Answers
1. Foreskins, of course—just what any young woman wants for her bride price.
Saul replied, “Say to David, ‘The king wants no other price for the bride than a hundred Philistine foreskins, to take revenge on his enemies.’” Saul’s plan was to have David fall by the hands of the Philistines. . . .
David took his men with him and went out and killed two hundred Philistines and brought back their foreskins. They counted out the full number to the king so that David might become the king’s son-in-law. Then Saul gave him his daughter Michal in marriage. (1 Samuel 18:25–7)
2. Known as a “blood oath,” walking between the cut-up animals meant one would become like them should you break your oath.
Those who have violated my covenant and have not fulfilled the terms of the covenant they made before me, I will treat like the calf they cut in two and then walked between its pieces. The leaders of Judah and Jerusalem, the court officials, the priests and all the people of the land who walked between the pieces of the calf. (Jeremiah 34:18–19)
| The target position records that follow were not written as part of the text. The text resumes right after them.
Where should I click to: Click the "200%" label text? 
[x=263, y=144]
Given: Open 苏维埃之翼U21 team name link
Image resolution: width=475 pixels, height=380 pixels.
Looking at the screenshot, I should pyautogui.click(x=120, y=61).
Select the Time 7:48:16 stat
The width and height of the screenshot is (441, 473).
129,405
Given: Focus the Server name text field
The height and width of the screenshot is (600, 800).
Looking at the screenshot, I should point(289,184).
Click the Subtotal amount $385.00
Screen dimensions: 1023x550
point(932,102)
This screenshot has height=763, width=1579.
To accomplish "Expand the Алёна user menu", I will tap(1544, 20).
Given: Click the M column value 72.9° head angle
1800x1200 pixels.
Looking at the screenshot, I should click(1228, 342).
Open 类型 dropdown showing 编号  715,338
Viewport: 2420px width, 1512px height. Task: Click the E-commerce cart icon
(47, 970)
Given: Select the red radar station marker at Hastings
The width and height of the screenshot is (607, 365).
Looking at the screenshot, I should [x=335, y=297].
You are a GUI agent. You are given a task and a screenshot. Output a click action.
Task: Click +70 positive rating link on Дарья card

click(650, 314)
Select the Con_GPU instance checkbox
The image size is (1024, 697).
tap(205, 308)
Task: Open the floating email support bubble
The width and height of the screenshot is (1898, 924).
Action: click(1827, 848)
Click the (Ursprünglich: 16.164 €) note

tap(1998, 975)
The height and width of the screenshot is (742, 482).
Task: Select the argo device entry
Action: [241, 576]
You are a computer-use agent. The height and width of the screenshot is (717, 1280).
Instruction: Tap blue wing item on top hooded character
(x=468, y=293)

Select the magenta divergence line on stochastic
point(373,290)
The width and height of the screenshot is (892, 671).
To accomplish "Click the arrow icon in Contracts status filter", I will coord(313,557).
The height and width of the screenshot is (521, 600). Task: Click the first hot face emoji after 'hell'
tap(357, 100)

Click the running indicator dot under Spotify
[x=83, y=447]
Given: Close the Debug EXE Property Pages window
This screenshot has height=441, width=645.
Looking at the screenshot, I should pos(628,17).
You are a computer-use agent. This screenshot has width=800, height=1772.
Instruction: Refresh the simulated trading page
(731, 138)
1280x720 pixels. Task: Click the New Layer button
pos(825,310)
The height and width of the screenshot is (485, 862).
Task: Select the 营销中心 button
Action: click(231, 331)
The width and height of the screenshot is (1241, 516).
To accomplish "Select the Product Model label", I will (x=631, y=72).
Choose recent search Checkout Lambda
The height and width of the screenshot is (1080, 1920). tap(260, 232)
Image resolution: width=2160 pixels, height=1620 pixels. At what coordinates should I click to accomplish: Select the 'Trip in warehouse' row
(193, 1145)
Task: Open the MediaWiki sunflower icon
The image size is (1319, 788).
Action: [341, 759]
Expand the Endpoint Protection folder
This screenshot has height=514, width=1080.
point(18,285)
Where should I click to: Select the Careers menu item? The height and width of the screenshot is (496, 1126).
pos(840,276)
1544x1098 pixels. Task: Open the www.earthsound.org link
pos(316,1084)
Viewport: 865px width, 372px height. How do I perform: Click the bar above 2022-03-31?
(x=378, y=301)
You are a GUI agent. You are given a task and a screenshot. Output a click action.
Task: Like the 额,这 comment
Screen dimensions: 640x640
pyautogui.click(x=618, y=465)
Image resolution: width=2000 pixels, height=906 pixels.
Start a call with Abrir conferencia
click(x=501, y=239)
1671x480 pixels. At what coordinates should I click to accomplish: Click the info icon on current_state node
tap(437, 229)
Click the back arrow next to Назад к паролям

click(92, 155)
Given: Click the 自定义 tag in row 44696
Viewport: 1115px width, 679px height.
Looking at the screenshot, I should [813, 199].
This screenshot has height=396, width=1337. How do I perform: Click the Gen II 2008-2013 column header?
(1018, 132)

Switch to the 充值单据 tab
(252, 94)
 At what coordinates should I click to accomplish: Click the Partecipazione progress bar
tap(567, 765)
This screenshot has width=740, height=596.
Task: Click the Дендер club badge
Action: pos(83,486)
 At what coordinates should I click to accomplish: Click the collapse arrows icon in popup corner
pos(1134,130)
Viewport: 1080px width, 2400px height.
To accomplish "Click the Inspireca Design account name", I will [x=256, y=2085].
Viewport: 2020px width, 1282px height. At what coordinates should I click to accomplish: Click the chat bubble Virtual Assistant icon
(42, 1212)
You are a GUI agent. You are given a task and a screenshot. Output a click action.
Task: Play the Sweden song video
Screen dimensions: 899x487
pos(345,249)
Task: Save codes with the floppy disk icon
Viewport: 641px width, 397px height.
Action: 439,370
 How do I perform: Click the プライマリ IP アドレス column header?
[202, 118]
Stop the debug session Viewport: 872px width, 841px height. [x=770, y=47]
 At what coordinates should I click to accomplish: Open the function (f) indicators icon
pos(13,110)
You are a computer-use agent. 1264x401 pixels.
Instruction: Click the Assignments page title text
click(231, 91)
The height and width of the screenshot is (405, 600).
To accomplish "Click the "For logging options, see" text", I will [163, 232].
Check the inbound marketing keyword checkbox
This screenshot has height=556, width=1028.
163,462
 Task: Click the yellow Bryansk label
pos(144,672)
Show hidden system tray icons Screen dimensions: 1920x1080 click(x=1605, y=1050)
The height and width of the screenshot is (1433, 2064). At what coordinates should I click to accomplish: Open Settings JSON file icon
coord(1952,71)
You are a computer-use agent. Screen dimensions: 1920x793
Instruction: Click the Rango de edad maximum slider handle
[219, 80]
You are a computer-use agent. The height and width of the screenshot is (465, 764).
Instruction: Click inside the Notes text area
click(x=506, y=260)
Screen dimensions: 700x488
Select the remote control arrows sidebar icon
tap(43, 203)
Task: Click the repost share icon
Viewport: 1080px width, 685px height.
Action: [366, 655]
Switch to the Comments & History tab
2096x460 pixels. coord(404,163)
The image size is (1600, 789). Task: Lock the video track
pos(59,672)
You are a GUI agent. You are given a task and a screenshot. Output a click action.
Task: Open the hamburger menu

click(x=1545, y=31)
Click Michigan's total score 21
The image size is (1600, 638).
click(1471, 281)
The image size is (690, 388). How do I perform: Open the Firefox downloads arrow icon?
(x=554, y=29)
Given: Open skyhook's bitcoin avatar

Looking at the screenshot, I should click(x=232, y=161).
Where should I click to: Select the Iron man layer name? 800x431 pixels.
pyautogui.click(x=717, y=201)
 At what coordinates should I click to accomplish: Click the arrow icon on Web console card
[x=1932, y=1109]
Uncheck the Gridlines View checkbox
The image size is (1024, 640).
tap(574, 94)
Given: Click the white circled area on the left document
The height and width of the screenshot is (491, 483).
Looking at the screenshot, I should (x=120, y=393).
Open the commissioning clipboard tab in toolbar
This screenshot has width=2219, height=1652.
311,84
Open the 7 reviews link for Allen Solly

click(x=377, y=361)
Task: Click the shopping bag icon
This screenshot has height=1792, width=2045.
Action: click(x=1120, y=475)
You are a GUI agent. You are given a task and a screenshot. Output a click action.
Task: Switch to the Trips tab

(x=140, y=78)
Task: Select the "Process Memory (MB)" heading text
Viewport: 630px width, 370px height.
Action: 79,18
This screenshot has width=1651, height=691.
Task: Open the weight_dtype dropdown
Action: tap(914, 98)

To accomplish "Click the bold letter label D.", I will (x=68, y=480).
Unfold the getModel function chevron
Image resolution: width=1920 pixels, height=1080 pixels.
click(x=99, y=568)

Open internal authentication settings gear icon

3. The Bible says that the Israelites miraculously received water from a rock twice (Exodus 17:1–7 and Numbers 20:1–13). 1 Corinthians 10:4 reflects a common ancient interpretation—that the Israelites were followed by a water source during their wilderness wanderings. Since Moses used the same name “Meribah” for both the rock at Rephidim (Exodus 17:7) and the one at Kadesh (Numbers 20:13), the logical conclusion was that both were the same rock and that it must have accompanied the Israelites on their journey.
4. The poetic prophet was Ezekiel.
There she lusted after her lovers, whose genitals were like those of donkeys and whose emission was like that of horses. (Ezekiel 23:20)
The “she” here is a young woman who stands in for Jerusalem. The speaker here is God, and he is describing how this woman prostituted herself first to the Egyptians and then, back in Mesopotamia, with Assyrians and Babylonians.
5. God’s bow would shoot lightning bolts.
He shot his arrows and scattered the enemy, with great bolts of lightning he routed them. (Psalm 18:14)
This connection between arrows and lightning is also made in Psalm 77:17–18 and Psalm 144:6.
(We see a major continuity error, however, since had God promised to put up his bow after Noah’s flood in Genesis 9:13. It’s the rainbow you see after a storm. This means that God couldn’t have fired any lightning-arrows.)